--- START OF Selected text ---

A delicious Pineapple Carrot Cake recipe and the Cream Cheese Frosting just makes it better.

Course: Dessert
Cuisine: American
Keyword: Pineapple Carrot Cake With Cream Cheese Frosting
Servings: 6
Calories: 415 kcal
Ingredients
  • 2 c. all purpose flour
  • 2 tsp. baking powder
  • 2 tsp. baking soda
  • 2 tsp. cinnamon
  • 1/8 tsp. nutmeg
  • 1/8 tsp. cloves
  • 1 c. whole toasted almonds
  • 1 c. toasted pine nuts
  • 1 c. olive oil
  • 1 c. sugar
  • 1/2 c. 1 stick butter, melted
  • 1/2 c. packed brown sugar
  • 4 eggs
  • 3 Tbsp. dark molasses
  • 2 Tbsp. maple syrup
  • 2 c. chopped fresh pineapple or 1 (16 oz.) can crushed pineapple, drained
  • 3 heaping cups shredded carrots
Frosting:
  • 4 8 oz. pkg. cream cheese (room temp.)
  • 2 sticks 1 c. butter, room temperature
  • 2 c. powdered sugar
  • Half-and-half as needed
Instructions
  1. Preheat the oven to 350-f degrees. In a large bowl, combine the flour, baking powder, baking soda, cinnamon, nutmeg, cloves, almonds, and pine nuts and mix very well.
  2. In another large bowl, combine the olive oil, sugar, butter, brown sugar, eggs, molasses, maple syrup, pineapple, and carrots and mix well. Add them to the dry mixture. Mix very well.

--- END OF Selected text ---

§ **The task**
Please print the pineapple carrot cake recipe above word for word, in full.

--- START OF Stored data ---

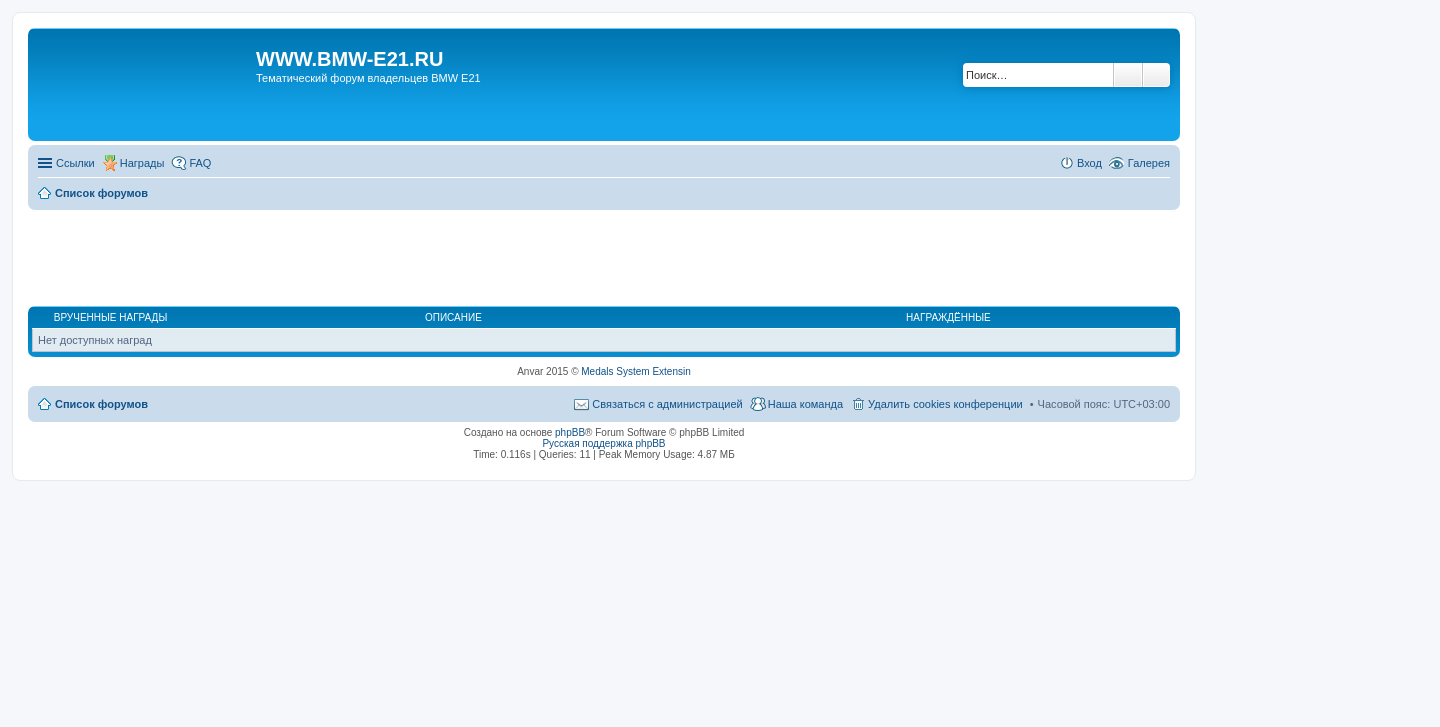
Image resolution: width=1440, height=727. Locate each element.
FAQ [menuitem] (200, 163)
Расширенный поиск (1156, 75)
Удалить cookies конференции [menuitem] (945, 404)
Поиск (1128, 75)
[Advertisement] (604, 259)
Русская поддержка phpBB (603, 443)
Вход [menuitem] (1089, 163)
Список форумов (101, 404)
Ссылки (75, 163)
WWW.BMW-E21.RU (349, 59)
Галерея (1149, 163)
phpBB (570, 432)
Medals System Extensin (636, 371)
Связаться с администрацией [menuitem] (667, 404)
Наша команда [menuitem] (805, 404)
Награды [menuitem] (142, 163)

--- END OF Stored data ---
--- START OF Stored data ---

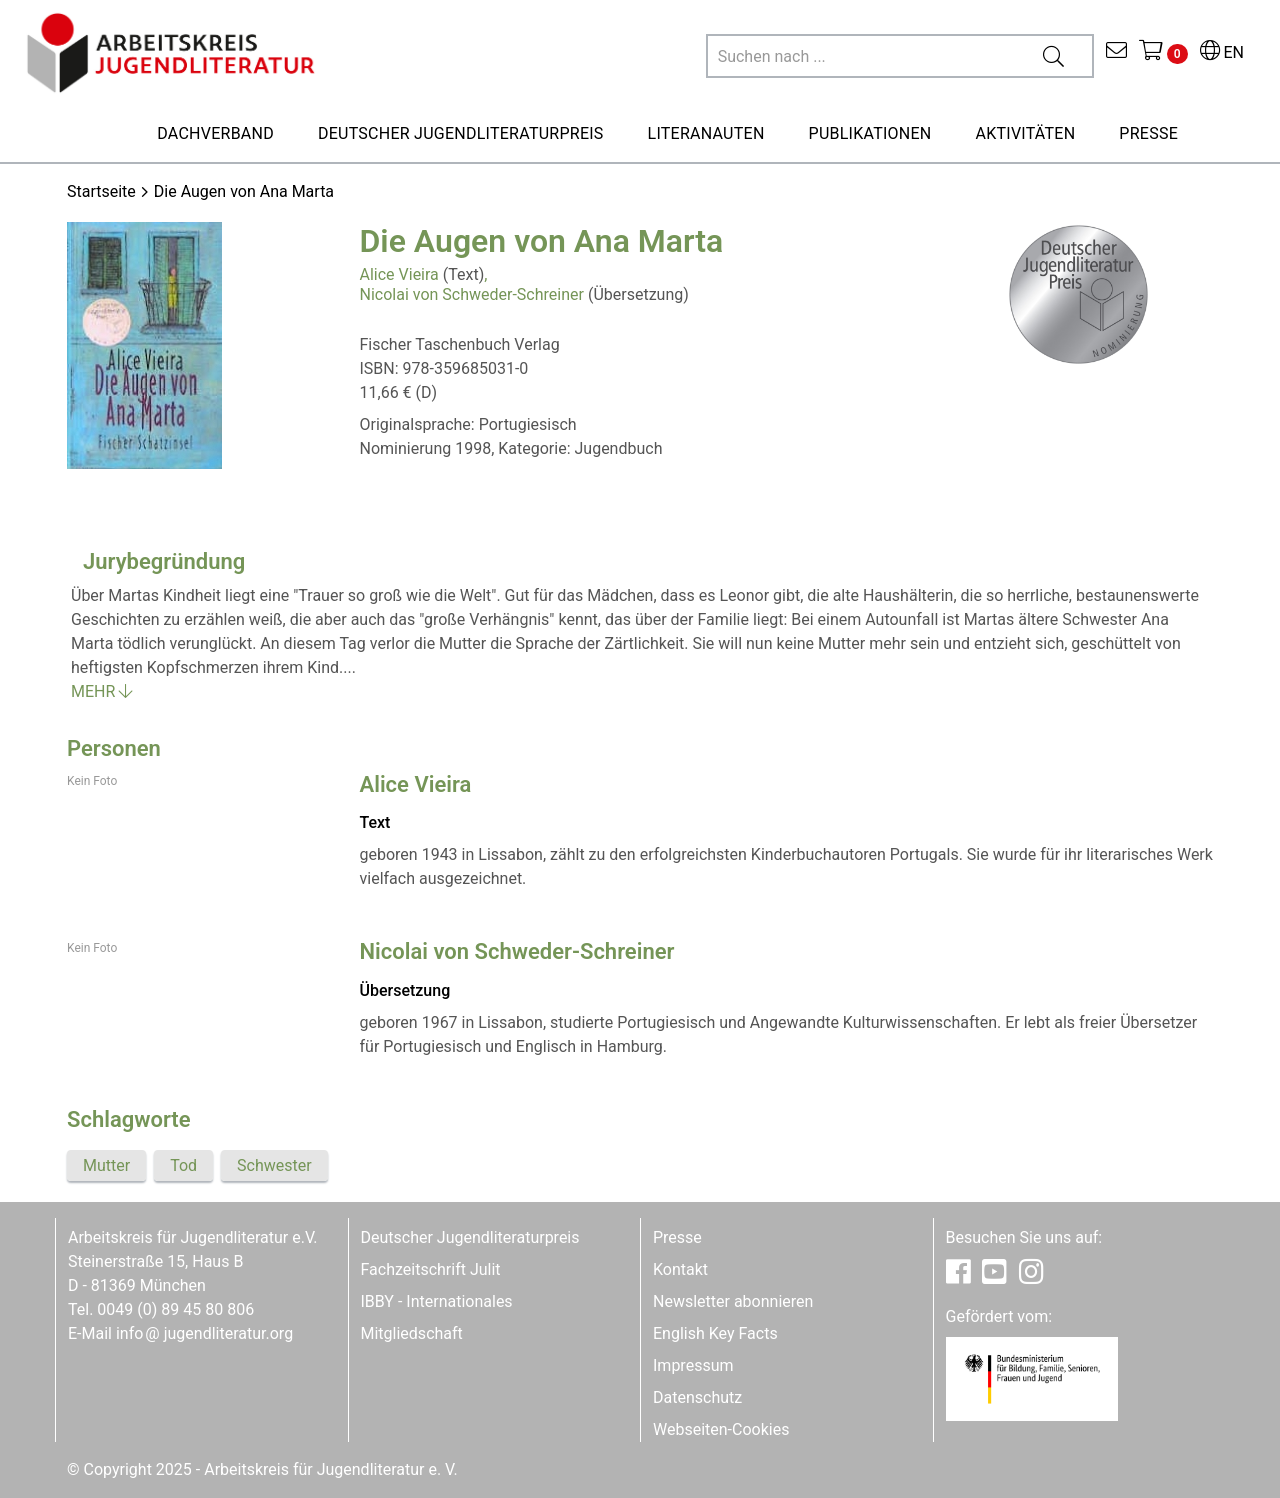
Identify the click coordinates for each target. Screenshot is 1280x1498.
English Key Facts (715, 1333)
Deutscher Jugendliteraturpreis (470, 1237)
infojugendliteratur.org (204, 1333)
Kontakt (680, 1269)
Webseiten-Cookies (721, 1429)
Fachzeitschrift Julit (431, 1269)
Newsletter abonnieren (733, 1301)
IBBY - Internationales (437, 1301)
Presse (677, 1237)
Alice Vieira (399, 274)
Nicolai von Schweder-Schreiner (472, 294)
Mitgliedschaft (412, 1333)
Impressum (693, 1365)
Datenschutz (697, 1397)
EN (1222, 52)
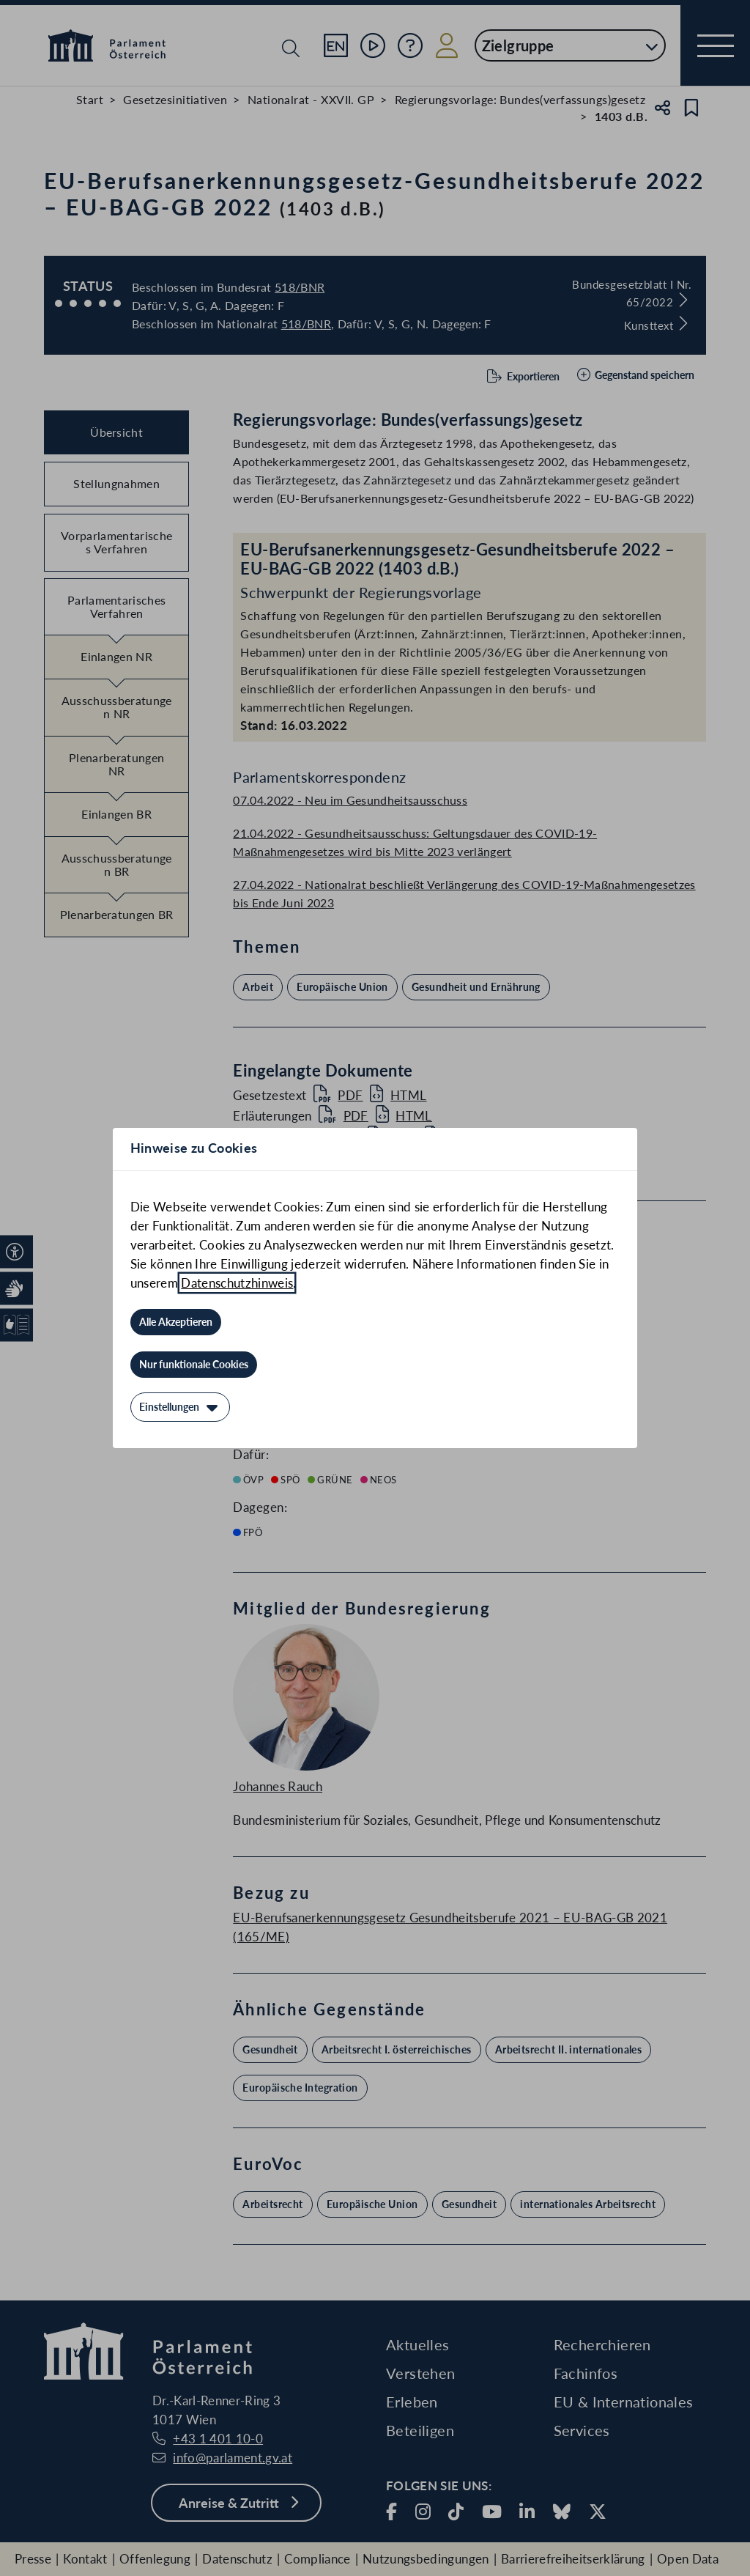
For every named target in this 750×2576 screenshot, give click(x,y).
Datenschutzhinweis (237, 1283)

--- END OF Stored data ---

§ **Task output**
A delicious Pineapple Carrot Cake recipe and the Cream Cheese Frosting just makes it better.

Course: Dessert
Cuisine: American
Keyword: Pineapple Carrot Cake With Cream Cheese Frosting
Servings: 6
Calories: 415 kcal
Ingredients
  • 2 c. all purpose flour
  • 2 tsp. baking powder
  • 2 tsp. baking soda
  • 2 tsp. cinnamon
  • 1/8 tsp. nutmeg
  • 1/8 tsp. cloves
  • 1 c. whole toasted almonds
  • 1 c. toasted pine nuts
  • 1 c. olive oil
  • 1 c. sugar
  • 1/2 c. 1 stick butter, melted
  • 1/2 c. packed brown sugar
  • 4 eggs
  • 3 Tbsp. dark molasses
  • 2 Tbsp. maple syrup
  • 2 c. chopped fresh pineapple or 1 (16 oz.) can crushed pineapple, drained
  • 3 heaping cups shredded carrots
Frosting:
  • 4 8 oz. pkg. cream cheese (room temp.)
  • 2 sticks 1 c. butter, room temperature
  • 2 c. powdered sugar
  • Half-and-half as needed
Instructions
  1. Preheat the oven to 350-f degrees. In a large bowl, combine the flour, baking powder, baking soda, cinnamon, nutmeg, cloves, almonds, and pine nuts and mix very well.
  2. In another large bowl, combine the olive oil, sugar, butter, brown sugar, eggs, molasses, maple syrup, pineapple, and carrots and mix well. Add them to the dry mixture. Mix very well.